Page

Modern Christianity, for the most part, goes with the heavenly kingdom version--Paul's version. We also get the literature associated with it. The rest is marginalized. I can understand why modern-day Christians might not want to have their personal Jesus tampered with, however, Aslan's notion of the historical Jesus doesn't deal with religious verity. To Aslan, Jesus is a viable savior, even more so when you resolve some of the historical kinks related to his story.
posted by mule98J at 3:03 PM on September 15, 2013 [4 favorites]


"But you can't be basing your claim that Vidal "often played fast and loose with the historical record" solely on that one guy's critique, right? That would definitely be a stretch. "

Gore argues that Roosevelt provoked war with Japan: "Roosevelt saw to it that we got that war!" he snaps. "He taunted the Japanese so they would have to hit us, at Pearl Harbour, and they did ... We have conveniently forgotten because we don't teach American history to anybody, but he sent an ultimatum to the Japanese telling them to get out of China, which they'd been trying to conquer for years. He was laying down the law to them, [saying they had to] surrender their rather proud nation's empire. And they said fuck you. And the next thing we knew the fleet was moving towards Pearl Harbour."

Data entries

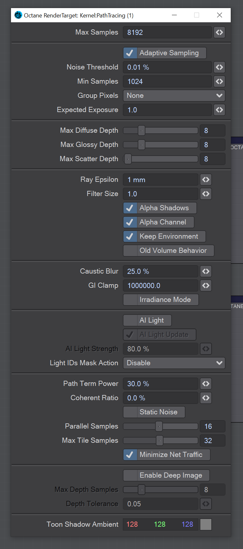Viewport: 243px width, 549px height.
Task: Click the envelope icon beside Ray Epsilon
Action: pyautogui.click(x=206, y=180)
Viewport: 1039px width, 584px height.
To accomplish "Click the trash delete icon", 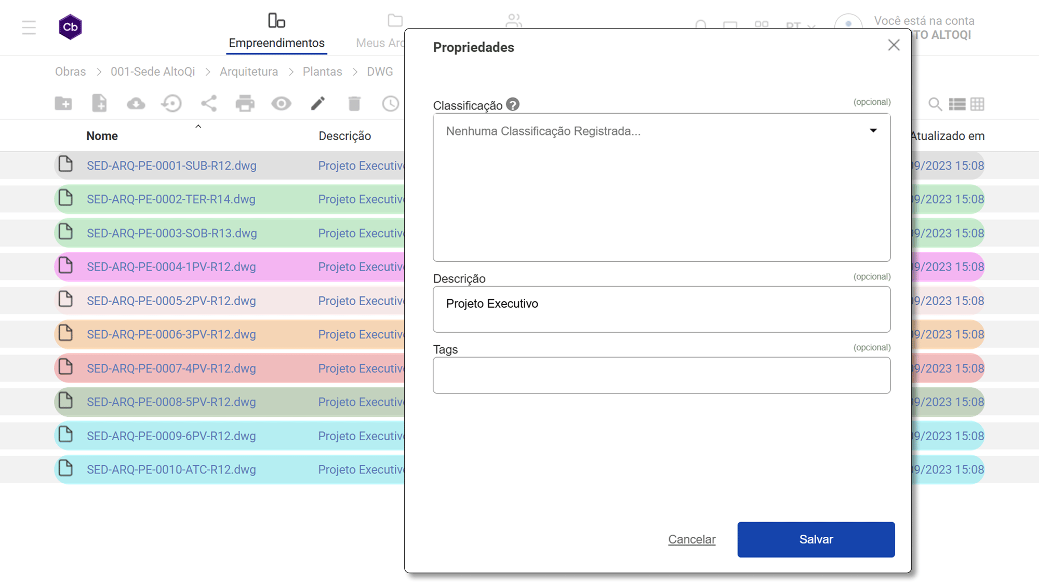I will (354, 104).
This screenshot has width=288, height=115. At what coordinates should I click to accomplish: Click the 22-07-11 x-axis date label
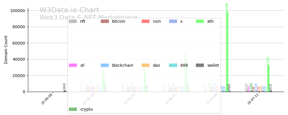click(x=253, y=99)
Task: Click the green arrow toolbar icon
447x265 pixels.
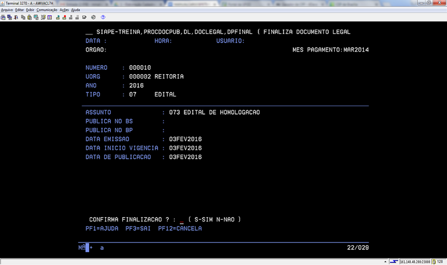Action: click(x=58, y=17)
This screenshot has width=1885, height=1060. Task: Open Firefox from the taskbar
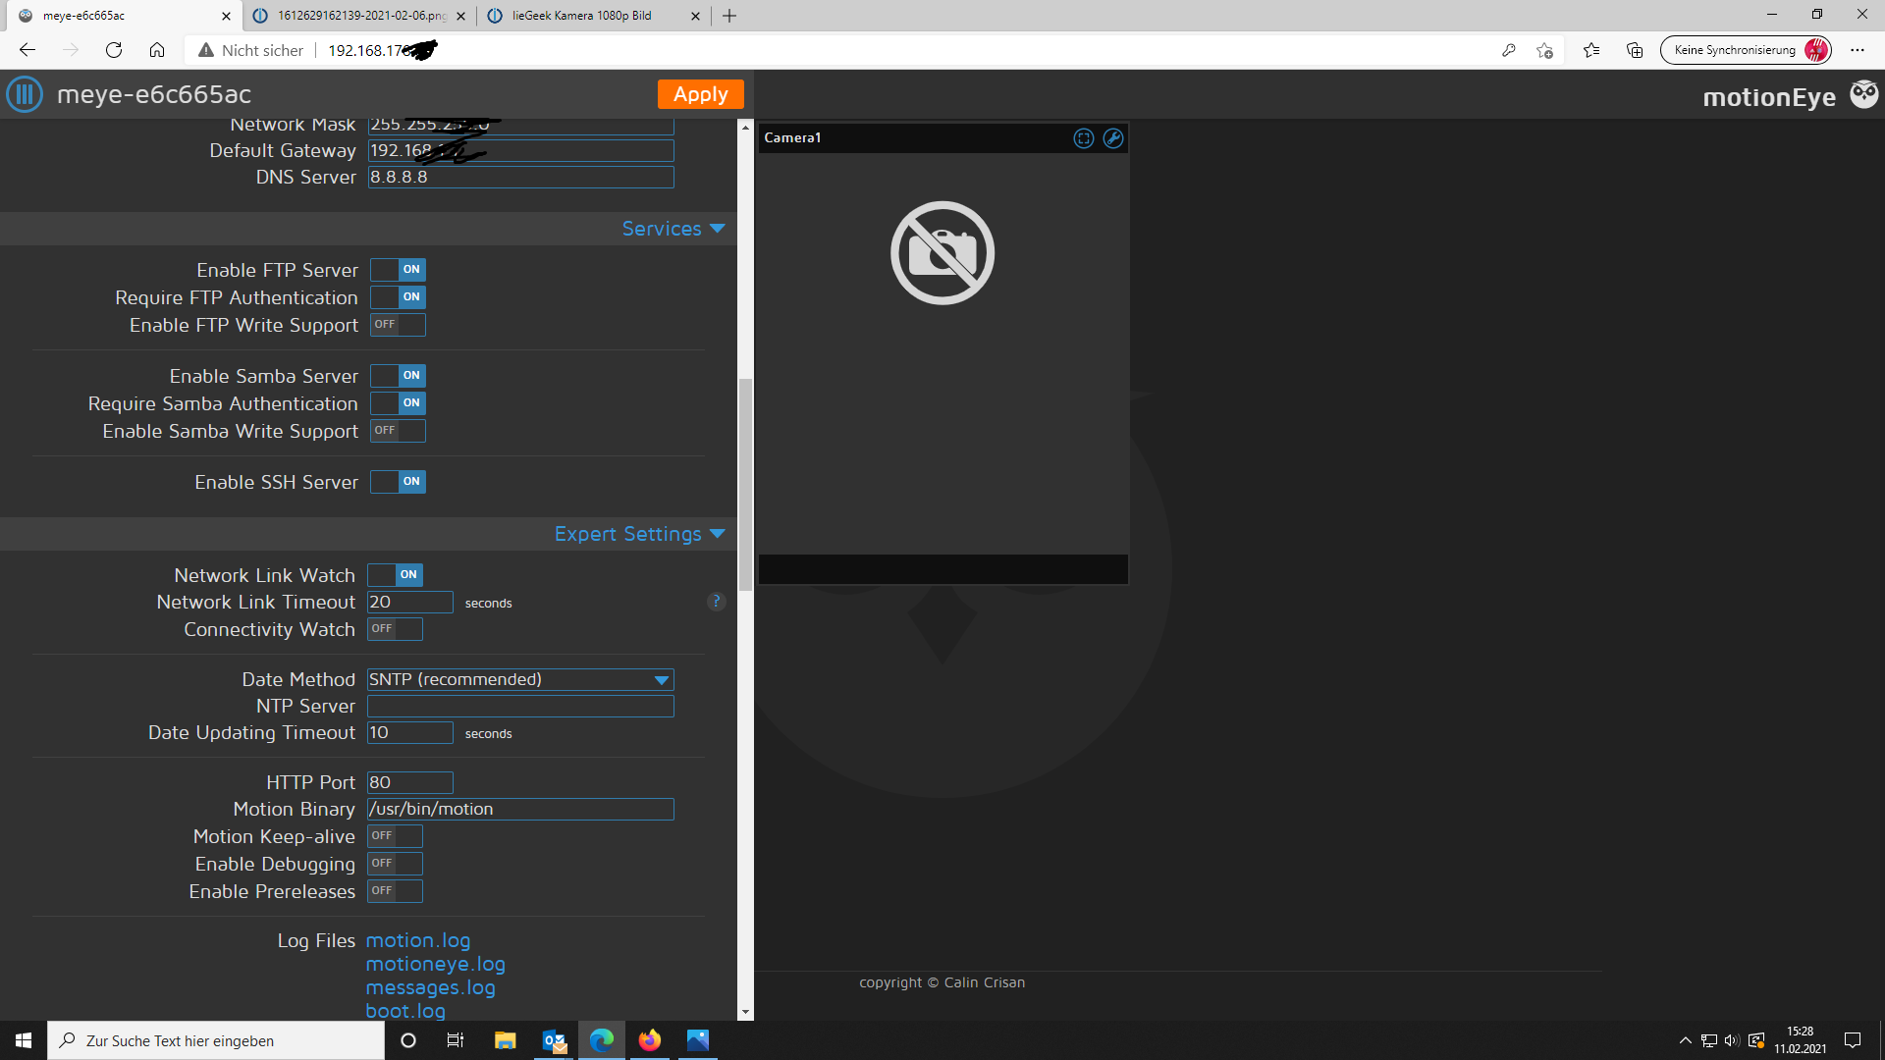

What is needed
Continue the comment thread about Aslan's historical Jesus and Vidal's view of history, starting after its last sentence.

Reply to the task
In the same interview: [Gore] says the Soviet Empire was "purely reactive" to American power, and only committed atrocities and invasions because the US "goaded them".

In November 2002: “Meanwhile, Media was assigned its familiar task of inciting public opinion against Osama bin Laden, still not the proven mastermind.”

Vidal regards Timothy McVeigh as a sane, noble warrior for truth against the oppressive American state.

Gore has often played fast and loose with the historical record.

Further, since this whole derail came up because of Localroger try to make an argument from authority, a fallacy, that Jesus wasn't celibate because it wasn't mentioned in the Bible, what else you got on that point? Anything? Another appeal to Vidal's painstaking research? Even a link to that essay? No?

And with that, I'm done with this dumb derail.
posted by klangklangston at 4:31 PM on September 15, 2013


Well dumb derail or not, klang, I'm kind of surprised at the hills some people in this thread have chosen to die on. It doesn't seem very controversial to me that there might have been an actual living person named Jesus who catalyzed the movement, which ultimately became quite different from what he taught, that became Christianity.

It doesn't seem very controversial to me that this Jesus person might not have adhered to the sexual proscriptions laid down by a church that only came to exist long after his death.

And yet, here we have people who are obviously put out of countenance by these ideas. I do not understand that, at all.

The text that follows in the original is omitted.